To help Ghosh and her colleagues compare these patterns from one mouse to another, a collaborating neuroinformatics expert, graduate student Stephen Larson of the University of California, San Diego, set up a software-based 3D anatomical "reference brain." The Scripps Research team then mapped their nerve tracings from individual mouse studies onto this reference.

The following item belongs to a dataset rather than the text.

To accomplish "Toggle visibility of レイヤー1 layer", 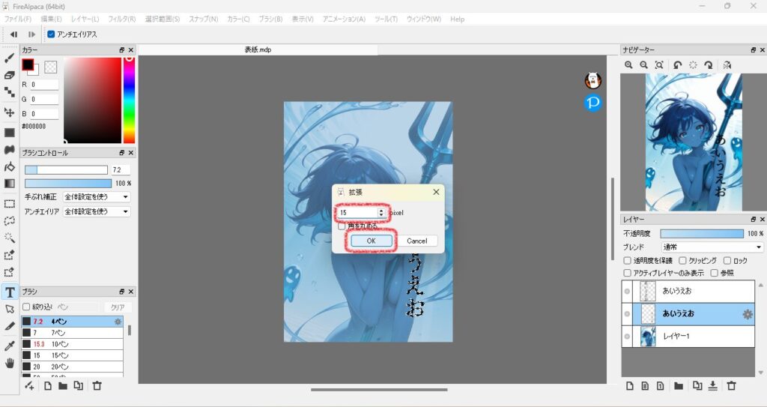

"We found that MT projections from the same glomerulus in different mice were no more alike in where they landed than were projections from different glomeruli," said Ghosh. In other words, the wiring from the olfactory bulb to these two higher-processing regions is unique in each mouse -- and because mice are at least a rough model for other mammals, it seems likely this same olfactory wiring is also unique for each human.
This is puzzling for two reasons: First, it leaves unclear how, during fetal development, axons from adjacent and seemingly identical MT neurons find their way to such different destinations in the olfactory cortex. Second, it begs the question of how mammals can experience the same odor in the same way, if each individual's olfactory cortex has such unique wiring.
Ghosh suggests that the regularity of olfactory experiences -- which we infer from our similar descriptions of odors -- may arise from a third set of MT neuron projections, into the amygdala, a brain region best known for its role in processing emotion. "The amygdala was the one region we were unable to look at because its distance is greater than our tracer could reach," she said. "It might be an area where there is a more ordered or stereotyped representation."
"What is clear is that our new virus-based nerve-tracing technique should help in resolving these issues, within the olfactory system and beyond," said Baldwin.
In addition to Baldwin, Ghosh, and Larson, co-authors of the study, "Sensory maps in the olfactory cortex defined by long-range viral tracing of single neurons," were Hooman Hefzi, Zachary Marnoy, and Kartheek Dokka of Scripps Research; and Tyler Cutforth of the University of California, Santa Cruz.
Research in the Baldwin lab is supported by the California Institute of Regenerative Medicine, the Whitehall Foundation, the O'Keefe Foundation, the Shapiro Family Foundation, and the Scripps Research Dorris Neuroscience Center.